There is a tent where you can get coffee, croissants, bagels, cream cheese and lots of fruit. Another tent where you can write your memories of this amazing woman in a large scrapbook. Momentos of her accomplishments are displayed nearby -- including a few of the many awards, honors, and letters of distinction she received throughout her life.
A par-course and two volleyball courts have been set up on the infield. In fact, as we arrive, there are already some old Hall of Famers passing the ball around.
Most people are dressed in running shoes and shorts.
There are baby blue t-shirts for everyone, compliments of the university -- all with the number two and the message, "I'm jogging with Patti."
Jogging for forty minutes was a requirement in one of her introductory PE courses. You didn't pass unless you could. So the shirts were a nice momento, but they came with responsibility. Anyone who took one was asked to do a lap around the track. Speed was not a requirement.
The memorial begins about half an hour late. There is a sense that this is a gathering that will never be duplicated. So people want to savor the moments. They aren't in that much of a hurry to get it over with.
Once everybody gets seated, one of the legends in Patti's sport -- volleyball -- welcomes everyone and introduces the first speaker. One by one, friends, family and colleagues get up to recount their stories of how Patti inspired them.
She and her husband are believed tobe the only married Hall of Famers in an Olympic sport.

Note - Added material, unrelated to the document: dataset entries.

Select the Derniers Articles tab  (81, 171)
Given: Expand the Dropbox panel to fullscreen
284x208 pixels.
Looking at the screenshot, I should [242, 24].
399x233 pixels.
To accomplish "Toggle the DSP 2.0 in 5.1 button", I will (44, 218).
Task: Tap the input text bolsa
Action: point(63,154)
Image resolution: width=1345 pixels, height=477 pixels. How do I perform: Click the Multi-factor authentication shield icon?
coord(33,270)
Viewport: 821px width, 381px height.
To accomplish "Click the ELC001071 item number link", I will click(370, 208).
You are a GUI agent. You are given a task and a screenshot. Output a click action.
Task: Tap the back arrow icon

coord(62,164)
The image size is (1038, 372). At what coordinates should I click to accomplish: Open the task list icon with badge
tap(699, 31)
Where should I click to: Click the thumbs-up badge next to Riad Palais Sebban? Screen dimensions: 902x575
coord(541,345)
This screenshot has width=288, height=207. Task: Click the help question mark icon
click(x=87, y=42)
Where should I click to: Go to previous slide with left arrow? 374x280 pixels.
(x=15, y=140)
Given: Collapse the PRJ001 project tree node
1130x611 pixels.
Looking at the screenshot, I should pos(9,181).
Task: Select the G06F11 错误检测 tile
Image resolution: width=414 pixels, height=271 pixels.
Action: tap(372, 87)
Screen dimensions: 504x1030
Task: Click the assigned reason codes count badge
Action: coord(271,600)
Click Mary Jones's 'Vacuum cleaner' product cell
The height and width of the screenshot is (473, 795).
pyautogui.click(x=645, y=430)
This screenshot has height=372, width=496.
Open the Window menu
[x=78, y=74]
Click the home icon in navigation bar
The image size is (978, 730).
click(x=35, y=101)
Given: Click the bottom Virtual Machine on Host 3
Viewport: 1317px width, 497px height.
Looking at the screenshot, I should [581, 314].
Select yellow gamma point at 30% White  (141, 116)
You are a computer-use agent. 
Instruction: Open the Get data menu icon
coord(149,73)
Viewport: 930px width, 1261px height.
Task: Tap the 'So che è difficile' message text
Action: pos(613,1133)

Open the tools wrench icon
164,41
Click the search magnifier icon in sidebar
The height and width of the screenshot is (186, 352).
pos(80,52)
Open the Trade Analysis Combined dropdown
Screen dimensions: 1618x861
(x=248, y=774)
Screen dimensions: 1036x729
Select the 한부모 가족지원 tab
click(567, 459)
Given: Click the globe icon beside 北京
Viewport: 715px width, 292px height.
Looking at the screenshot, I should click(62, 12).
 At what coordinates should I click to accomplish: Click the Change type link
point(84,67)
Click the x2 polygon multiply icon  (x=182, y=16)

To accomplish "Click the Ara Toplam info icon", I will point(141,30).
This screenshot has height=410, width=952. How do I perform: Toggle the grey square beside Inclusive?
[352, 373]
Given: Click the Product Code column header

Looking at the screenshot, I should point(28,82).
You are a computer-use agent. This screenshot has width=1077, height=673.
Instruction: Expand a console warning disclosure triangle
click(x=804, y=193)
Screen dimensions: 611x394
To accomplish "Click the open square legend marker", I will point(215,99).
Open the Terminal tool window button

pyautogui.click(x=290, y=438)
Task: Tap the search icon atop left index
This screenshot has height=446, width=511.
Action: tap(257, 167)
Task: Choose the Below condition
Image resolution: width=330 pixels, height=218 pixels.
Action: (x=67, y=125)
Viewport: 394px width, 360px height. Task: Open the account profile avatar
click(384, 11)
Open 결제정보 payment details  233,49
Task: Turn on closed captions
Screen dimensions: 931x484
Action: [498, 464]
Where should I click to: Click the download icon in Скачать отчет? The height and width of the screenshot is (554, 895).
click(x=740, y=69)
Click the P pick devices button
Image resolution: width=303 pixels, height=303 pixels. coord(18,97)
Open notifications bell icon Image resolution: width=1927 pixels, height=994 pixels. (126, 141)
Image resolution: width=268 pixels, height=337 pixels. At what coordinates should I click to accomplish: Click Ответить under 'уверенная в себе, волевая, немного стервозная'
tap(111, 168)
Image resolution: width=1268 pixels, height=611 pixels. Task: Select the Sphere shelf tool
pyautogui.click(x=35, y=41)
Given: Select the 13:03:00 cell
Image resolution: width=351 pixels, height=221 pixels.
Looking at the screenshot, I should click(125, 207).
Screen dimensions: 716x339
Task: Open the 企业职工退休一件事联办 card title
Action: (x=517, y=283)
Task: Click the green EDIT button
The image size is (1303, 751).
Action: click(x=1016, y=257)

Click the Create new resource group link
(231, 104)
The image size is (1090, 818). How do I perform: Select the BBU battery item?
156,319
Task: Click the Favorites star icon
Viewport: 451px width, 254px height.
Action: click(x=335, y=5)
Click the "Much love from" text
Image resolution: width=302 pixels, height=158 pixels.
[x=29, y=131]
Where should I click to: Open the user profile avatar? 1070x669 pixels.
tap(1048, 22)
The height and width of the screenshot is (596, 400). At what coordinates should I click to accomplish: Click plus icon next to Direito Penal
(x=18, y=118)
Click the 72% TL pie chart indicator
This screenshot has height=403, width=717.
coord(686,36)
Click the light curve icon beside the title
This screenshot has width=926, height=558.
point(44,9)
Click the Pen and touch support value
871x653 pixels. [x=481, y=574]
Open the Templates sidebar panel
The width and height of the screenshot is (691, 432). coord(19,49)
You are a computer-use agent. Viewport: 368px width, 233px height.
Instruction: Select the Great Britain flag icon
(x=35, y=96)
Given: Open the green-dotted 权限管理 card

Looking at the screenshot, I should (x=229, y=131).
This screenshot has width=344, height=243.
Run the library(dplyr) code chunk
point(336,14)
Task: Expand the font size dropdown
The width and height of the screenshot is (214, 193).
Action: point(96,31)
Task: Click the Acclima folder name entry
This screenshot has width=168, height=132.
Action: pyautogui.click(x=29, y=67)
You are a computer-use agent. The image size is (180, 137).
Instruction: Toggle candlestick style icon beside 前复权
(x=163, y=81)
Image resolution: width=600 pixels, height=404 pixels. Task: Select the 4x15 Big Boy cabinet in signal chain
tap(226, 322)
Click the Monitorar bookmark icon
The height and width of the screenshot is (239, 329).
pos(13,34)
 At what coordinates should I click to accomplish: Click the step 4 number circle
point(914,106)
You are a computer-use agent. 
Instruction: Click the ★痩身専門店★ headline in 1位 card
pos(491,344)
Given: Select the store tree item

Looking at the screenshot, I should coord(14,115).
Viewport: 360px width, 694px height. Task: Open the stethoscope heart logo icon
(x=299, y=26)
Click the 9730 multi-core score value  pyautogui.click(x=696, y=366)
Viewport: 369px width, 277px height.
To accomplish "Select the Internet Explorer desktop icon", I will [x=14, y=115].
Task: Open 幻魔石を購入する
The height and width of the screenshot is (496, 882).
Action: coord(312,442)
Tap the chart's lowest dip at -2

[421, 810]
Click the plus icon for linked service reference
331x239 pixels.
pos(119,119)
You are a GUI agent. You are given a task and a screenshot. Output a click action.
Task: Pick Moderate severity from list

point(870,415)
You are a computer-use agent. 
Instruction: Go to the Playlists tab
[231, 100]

Following the 2000 Olympics, Pepperdine honored over 30 past and present Olympic athletes at the halftime of a basketball game. They had five minutes to introduce everyone. Patti received a two minute standing ovation from the crowd.
As much as three times a week her 7:00, 8:00, 9:00 and 10:00 AM classes would have a three mile run scheduled. This year, even though she was in her sixties and not well, she would do the run with all of them, the equivalent of a half marathon a day [almost] several times a week.
She was careful to balance what she ate with what her body needed. This meant not being tempted by the legendary peanut butter, baloney and mayonnaise sandwiches her husband would make for the kids. Choosing a small cheese sandwich instead.
But during the two weeks at volleyball nationals each year in May, she would start out a long day of play with a jumbo plate that usually had an enormous cheese and veggie omelet, hash browns, a couple of pieces of toast, and a full serving of fruit on it. And eat the whole thing.
There is laughter, tears, and when it ends, everyone is invited to enjoy the day -- play some volleyball, visit with friends, take another lap around the track, do the par-course.
It was a great way to remember Patti.
On her kind of day.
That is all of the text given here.